══ LISTED ENTRIES ══

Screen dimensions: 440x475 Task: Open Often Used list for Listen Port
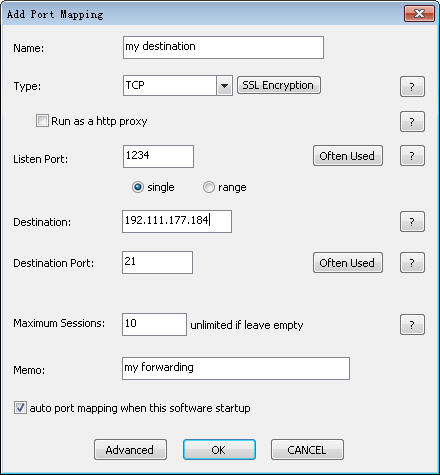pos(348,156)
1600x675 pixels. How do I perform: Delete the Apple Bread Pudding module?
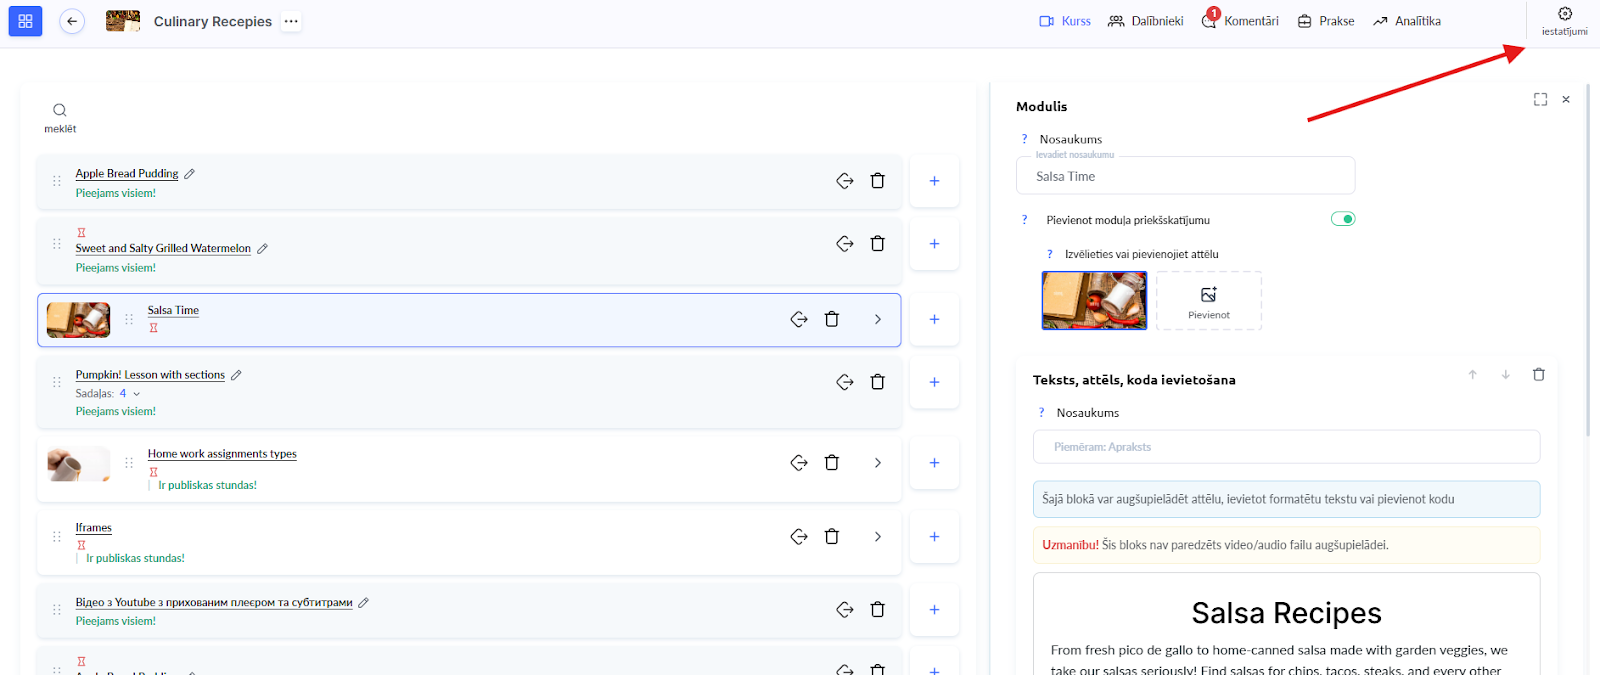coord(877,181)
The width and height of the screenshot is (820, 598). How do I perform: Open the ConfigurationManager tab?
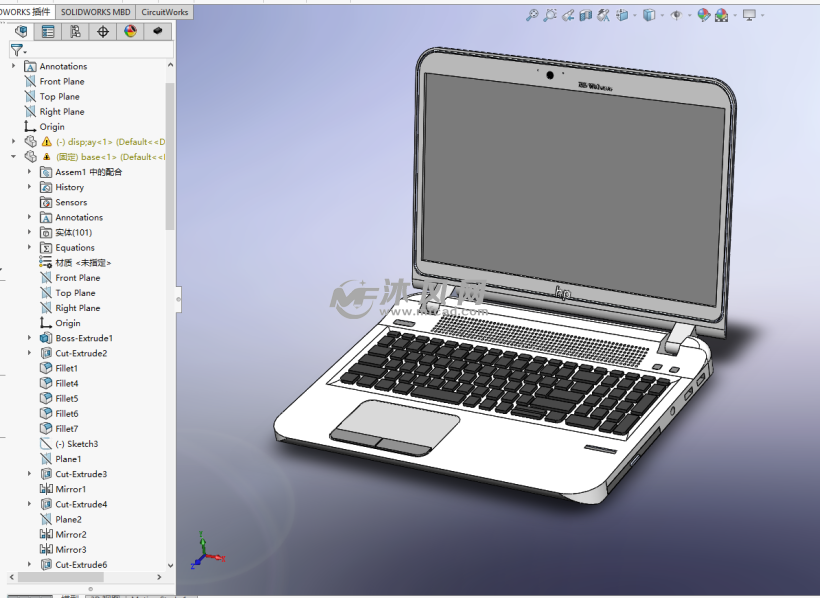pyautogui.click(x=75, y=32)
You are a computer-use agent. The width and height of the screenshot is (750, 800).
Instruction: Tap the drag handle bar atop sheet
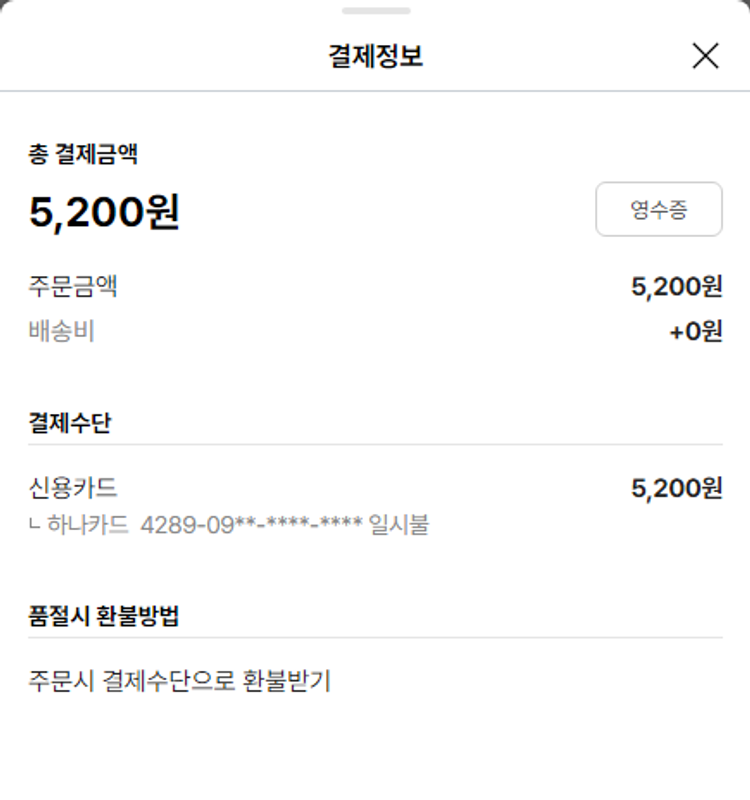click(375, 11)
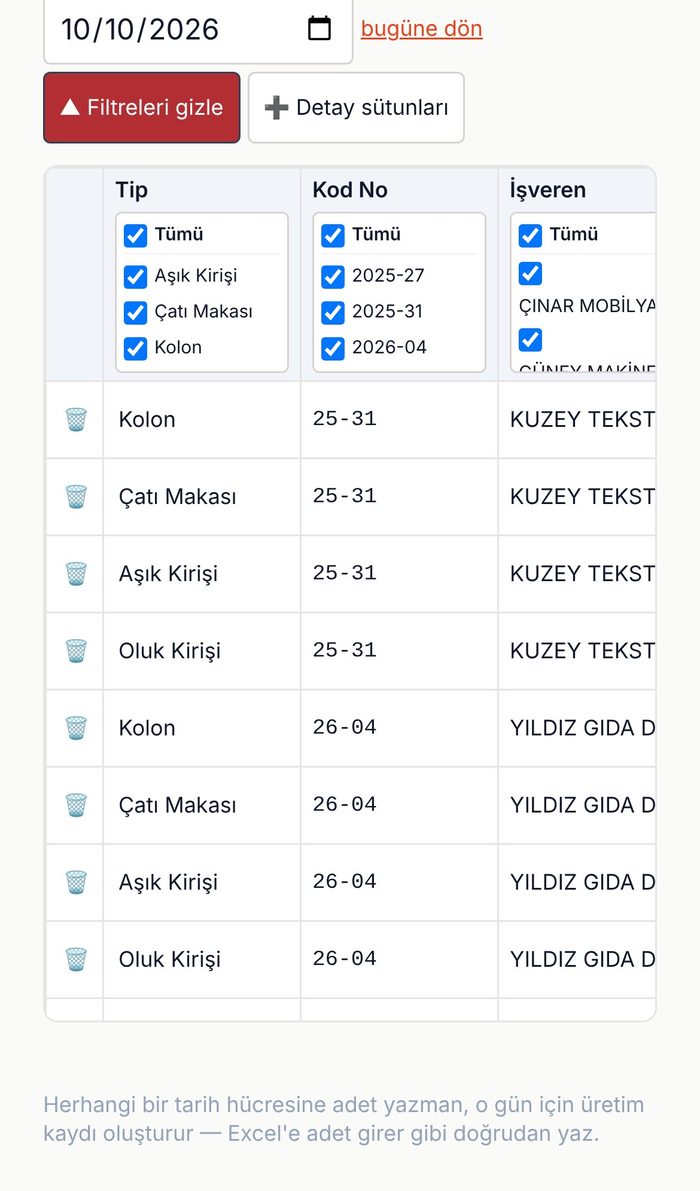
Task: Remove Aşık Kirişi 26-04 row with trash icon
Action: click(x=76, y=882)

═══

→ **EXERCISE DESCRIPTION**: Pictures stay out; reproduce every line of the records exactly.

→ **PROBLEM SOLUTION**:
Screen dimensions: 440x475 Task: Open Often Used list for Listen Port
pos(348,156)
1600x675 pixels. How do I perform: Delete the Apple Bread Pudding module?
coord(877,181)
The width and height of the screenshot is (820, 598). How do I perform: Open the ConfigurationManager tab?
pyautogui.click(x=75, y=32)
You are a computer-use agent. The width and height of the screenshot is (750, 800).
Instruction: Tap the drag handle bar atop sheet
click(375, 11)
Task: Remove Aşık Kirişi 26-04 row with trash icon
Action: click(x=76, y=882)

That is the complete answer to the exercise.